E o que está fazendo para mudar essa situação?
2 - Nada. Simplesmente
afastei-me. Acho melhor estudar sozinho.
Interessante ideia.
Se a aplicássemos integralmente fecharíamos todas as escolas. Ocorre que
na fase juvenil é indispensável que nosso aprendizado se faça em bases de
escolaridade, participando de grupos compatíveis com nossas necessidades, com
metas a serem atingidas e o estímulo da convivência.
3 - Que posso
fazer, se não me sinto nem um pouco motivado?
Nem
sempre é possível fazer o que gostamos, mas é indispensável aprender a gostar
do que deve ser feito. Raros alunos têm na escola e no estudo suas
preferências. Os que tiram legítimo proveito são os que se conscientizam de que
isso é importante.
4 - Há uma
diferença. A escola leiga faz parte de nossa formação social e profissional, na
Mocidade há apenas aquele blablablá que não leva a nada.
Engano
seu. O aprendizado religioso diz respeito ao desenvolvimento de valores
espirituais, tão importantes em relação ao seu futuro quanto a formação
intelectual e profissional. Nos bancos escolares nos preparamos para ganhar o
pão material. Na participação religiosa habilitamo-nos ao indispensável pão do
Espírito.
5 - Que beneficio posso
colher nessas reuniões chochas que me dão sono?
O bom aluno
sempre tirará proveito da escola, ainda que esta deixe a desejar. Por outro
lado, por que você não contribui para que as reuniões sejam mais produtivas e
atraentes?
6 - De que forma?
Ofereça
sugestões quanto aos temas abordados e à dinâmica da reunião. Questione a
metodologia. Supere a condição de sonolento espectador.

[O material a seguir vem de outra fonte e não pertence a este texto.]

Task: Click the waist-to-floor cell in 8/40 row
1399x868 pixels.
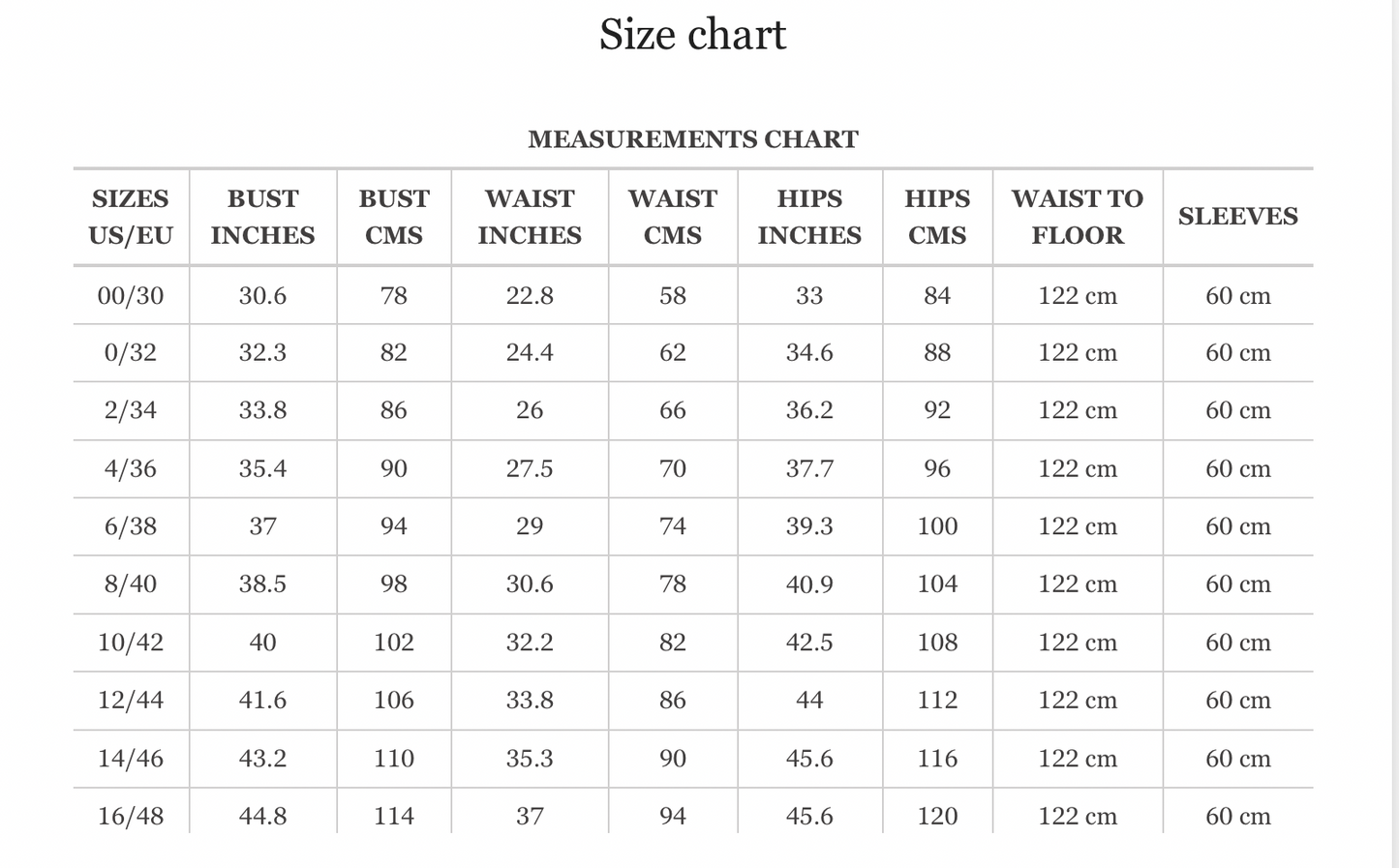Action: 1078,584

7 - Aí esbarro numa dificuldade. Sou tímido. Não consigo
abrir a boca na reunião.
O
problema maior está aí, não na qualidade da reunião. Sem participar é
impossível integrar-se no grupo e apreciar o que se faz. Sempre parecerá tudo
muito enjoado.
8 - Como superar a timidez?
Enfrentando-a. Em meus verdes anos eu tremia
quando me dirigiam a palavra na Mocidade. Se me escalavam para desenvolver um
tema eu queria morrer. Ficava semanas sem aparecer. Quando, finalmente, resolvi
enfrentar o desafio, ficava mal a semana toda. No dia aprazado rezava para que
chovesse e pouca gente comparecesse. Quanto menos melhor. Se possível, graça
suprema, nem houvesse reunião. Tremia, suava, enjoava... Tudo passou na medida
em que perseverei, integrando-me no grupo e aprendendo a participar.